Requirements:
Copy each of the rows below word for word, leaving out the pictures.

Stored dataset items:
+ + +
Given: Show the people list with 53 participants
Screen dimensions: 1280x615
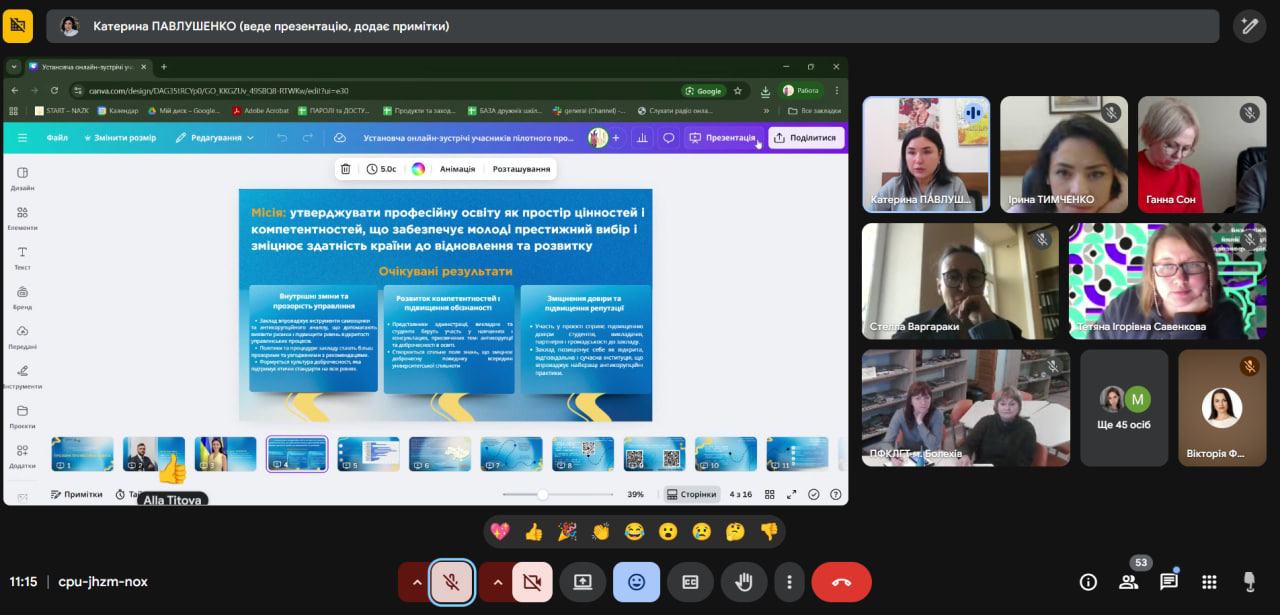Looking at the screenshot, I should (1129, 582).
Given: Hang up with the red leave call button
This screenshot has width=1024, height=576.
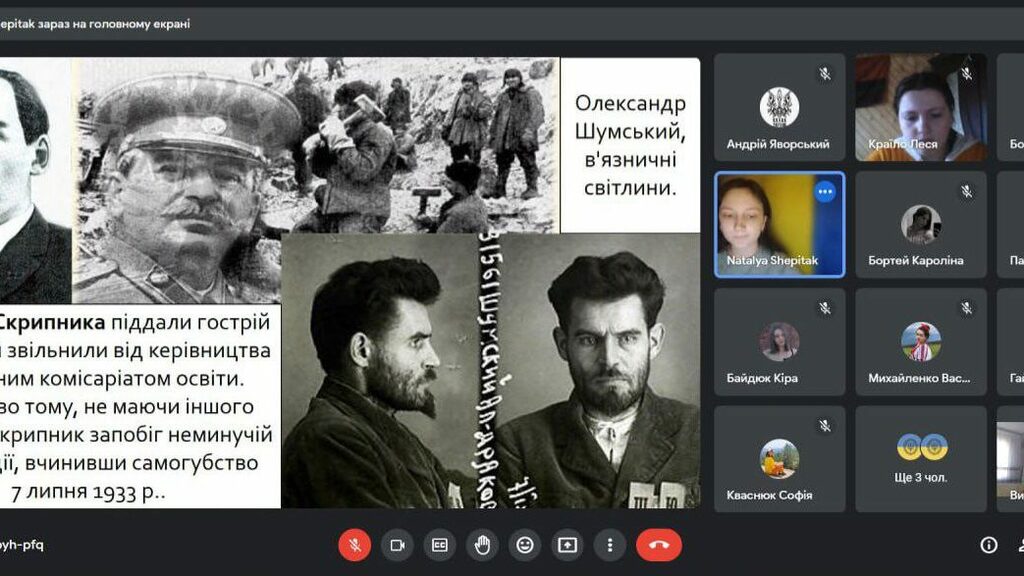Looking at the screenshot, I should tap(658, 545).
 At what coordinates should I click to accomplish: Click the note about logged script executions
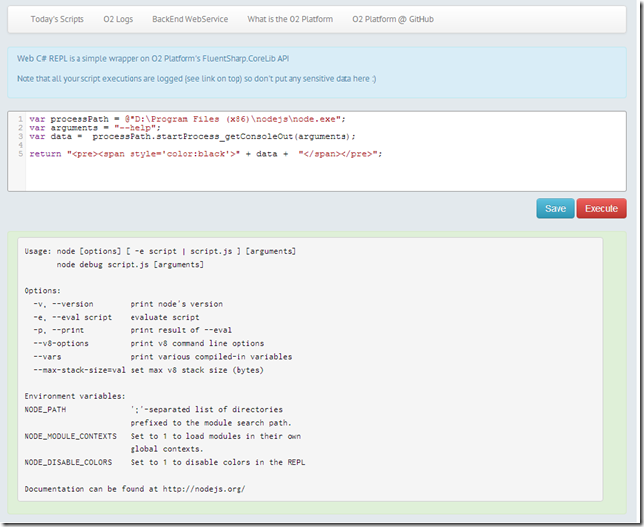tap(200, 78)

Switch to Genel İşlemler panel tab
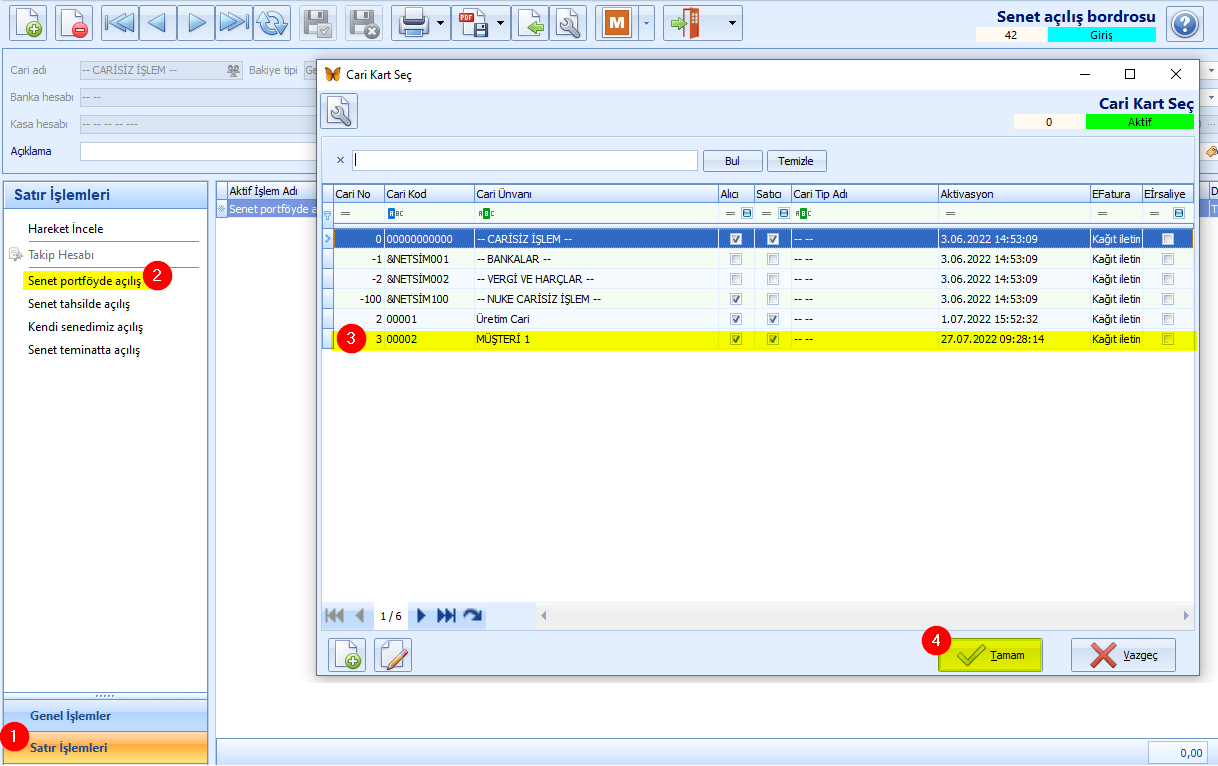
+ + +
Answer to this problem:
Given: Show the people list with 53 participants
Screen dimensions: 1280x615
Looking at the screenshot, I should (1129, 582).
Given: Hang up with the red leave call button
This screenshot has width=1024, height=576.
Looking at the screenshot, I should tap(658, 545).
 At what coordinates should I click to accomplish: Click the note about logged script executions
tap(200, 78)

Switch to Genel İşlemler panel tab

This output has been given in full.